[SUPPLIED PASSAGE]:
<<<<

So since the previous post (which was written on Saturday) was done, I continued to be very busy! I had plans to make another box bag, but using the leftover oilcloth from making Grace’s sewing machine cover. So on Saturday night, I gave it a go.

Surely once you’ve made one of something, the second and subsequent versions should be quicker, simpler and better, right? Wrong. This second bag left me dangerously stroppy and in need of anger management classes. Behold:

Slanty front edges – even worse than on the previous bag:

Anger Making Bag

I managed to add in the little tag at the back of the bag, but what’s going on with these folds? Why is nothing stitched properly?

Anger Making Bag

How wonky are these edges? Look at how badly the bag bows inwards:

Anger Making Bag


Anger Making Bag

So all in all, the bag was a total disaster. I went to bed in a mood and made up for it on Sunday morning by tearing the whole thing to pieces so that I could reclaim the zip and start again.

I didn’t even show you the inside of the previous bag – which looked like such a dog’s dinner compared to bag #1. Felt miles better for just chucking it in the bin.

>>>>

[EXCERPTED RECORDS]:
<<<<

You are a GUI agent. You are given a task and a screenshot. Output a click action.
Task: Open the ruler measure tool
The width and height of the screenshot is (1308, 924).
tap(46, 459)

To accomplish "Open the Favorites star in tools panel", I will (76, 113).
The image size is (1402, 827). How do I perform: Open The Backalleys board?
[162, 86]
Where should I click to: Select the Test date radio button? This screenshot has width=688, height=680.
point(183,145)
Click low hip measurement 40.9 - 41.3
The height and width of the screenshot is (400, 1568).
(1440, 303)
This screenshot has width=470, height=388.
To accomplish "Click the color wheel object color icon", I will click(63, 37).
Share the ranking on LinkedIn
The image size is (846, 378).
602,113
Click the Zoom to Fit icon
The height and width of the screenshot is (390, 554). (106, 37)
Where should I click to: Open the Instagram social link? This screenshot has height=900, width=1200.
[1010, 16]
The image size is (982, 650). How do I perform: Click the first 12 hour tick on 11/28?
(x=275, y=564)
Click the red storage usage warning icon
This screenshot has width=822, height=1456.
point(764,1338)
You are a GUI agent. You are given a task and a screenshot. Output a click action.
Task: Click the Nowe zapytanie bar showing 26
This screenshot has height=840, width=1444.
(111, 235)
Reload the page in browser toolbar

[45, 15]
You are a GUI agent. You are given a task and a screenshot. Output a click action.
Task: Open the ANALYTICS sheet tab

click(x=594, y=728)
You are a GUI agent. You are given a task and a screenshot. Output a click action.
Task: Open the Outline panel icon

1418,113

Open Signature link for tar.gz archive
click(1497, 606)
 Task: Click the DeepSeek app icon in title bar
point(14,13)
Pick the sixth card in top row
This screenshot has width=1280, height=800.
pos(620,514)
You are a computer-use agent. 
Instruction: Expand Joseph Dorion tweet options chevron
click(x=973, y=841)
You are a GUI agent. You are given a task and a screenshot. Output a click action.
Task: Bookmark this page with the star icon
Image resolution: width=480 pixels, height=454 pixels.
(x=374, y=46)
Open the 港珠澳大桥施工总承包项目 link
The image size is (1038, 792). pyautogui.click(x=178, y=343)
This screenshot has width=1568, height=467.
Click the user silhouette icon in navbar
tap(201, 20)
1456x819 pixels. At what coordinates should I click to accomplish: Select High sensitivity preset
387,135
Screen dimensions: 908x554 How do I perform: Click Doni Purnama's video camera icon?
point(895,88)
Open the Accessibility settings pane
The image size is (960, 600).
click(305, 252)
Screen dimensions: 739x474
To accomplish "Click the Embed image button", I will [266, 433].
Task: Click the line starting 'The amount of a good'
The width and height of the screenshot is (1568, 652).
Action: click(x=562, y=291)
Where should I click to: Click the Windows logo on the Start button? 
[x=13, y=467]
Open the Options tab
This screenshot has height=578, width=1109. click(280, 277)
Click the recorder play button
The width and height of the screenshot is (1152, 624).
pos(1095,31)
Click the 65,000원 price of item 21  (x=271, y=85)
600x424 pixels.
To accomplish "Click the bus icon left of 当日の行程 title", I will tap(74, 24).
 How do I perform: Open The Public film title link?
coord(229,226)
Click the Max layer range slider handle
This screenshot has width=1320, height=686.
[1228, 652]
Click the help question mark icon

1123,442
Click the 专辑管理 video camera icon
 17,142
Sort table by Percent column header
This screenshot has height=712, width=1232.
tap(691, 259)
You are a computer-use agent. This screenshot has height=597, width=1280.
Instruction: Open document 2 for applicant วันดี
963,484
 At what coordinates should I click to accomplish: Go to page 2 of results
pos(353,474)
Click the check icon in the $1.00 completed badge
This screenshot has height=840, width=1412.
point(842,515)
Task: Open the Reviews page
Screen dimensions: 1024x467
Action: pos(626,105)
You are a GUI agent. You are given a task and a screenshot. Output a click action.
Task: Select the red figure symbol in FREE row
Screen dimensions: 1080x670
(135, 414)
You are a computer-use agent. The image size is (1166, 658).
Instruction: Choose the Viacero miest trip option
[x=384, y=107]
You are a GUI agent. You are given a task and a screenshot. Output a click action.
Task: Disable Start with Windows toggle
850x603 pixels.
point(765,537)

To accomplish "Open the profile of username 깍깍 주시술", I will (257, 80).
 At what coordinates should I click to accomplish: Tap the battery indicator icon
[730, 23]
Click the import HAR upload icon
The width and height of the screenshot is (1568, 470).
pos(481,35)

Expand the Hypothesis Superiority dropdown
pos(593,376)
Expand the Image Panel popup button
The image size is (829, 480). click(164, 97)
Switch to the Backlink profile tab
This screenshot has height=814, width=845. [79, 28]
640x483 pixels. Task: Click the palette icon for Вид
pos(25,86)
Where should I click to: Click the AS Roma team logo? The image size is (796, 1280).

>>>>

[GIVEN REQUEST 1]:
Answer these questions about the bag-making post.
(a) What material was the second bag made from?
(b) When was the second bag torn to pieces?
(c) What part of the second bag was reclaimed?
[GIVEN REQUEST 2]: In the entries, swap "Open" for "Launch" in the part that opens with the line containing "Open the 港珠澳大桥施工总承包项目 link" and closes with the line containing "will [266, 433].". Leave everything else unchanged.

[ANSWER 1]:
(a) The leftover oilcloth from making Grace's sewing machine cover.
(b) On Sunday morning.
(c) The zip.

[ANSWER 2]:
Launch the 港珠澳大桥施工总承包项目 link
The image size is (1038, 792). pyautogui.click(x=178, y=343)
This screenshot has width=1568, height=467.
Click the user silhouette icon in navbar
tap(201, 20)
1456x819 pixels. At what coordinates should I click to accomplish: Select High sensitivity preset
387,135
Screen dimensions: 908x554 How do I perform: Click Doni Purnama's video camera icon?
point(895,88)
Launch the Accessibility settings pane
The image size is (960, 600).
click(305, 252)
Screen dimensions: 739x474
To accomplish "Click the Embed image button", I will [266, 433].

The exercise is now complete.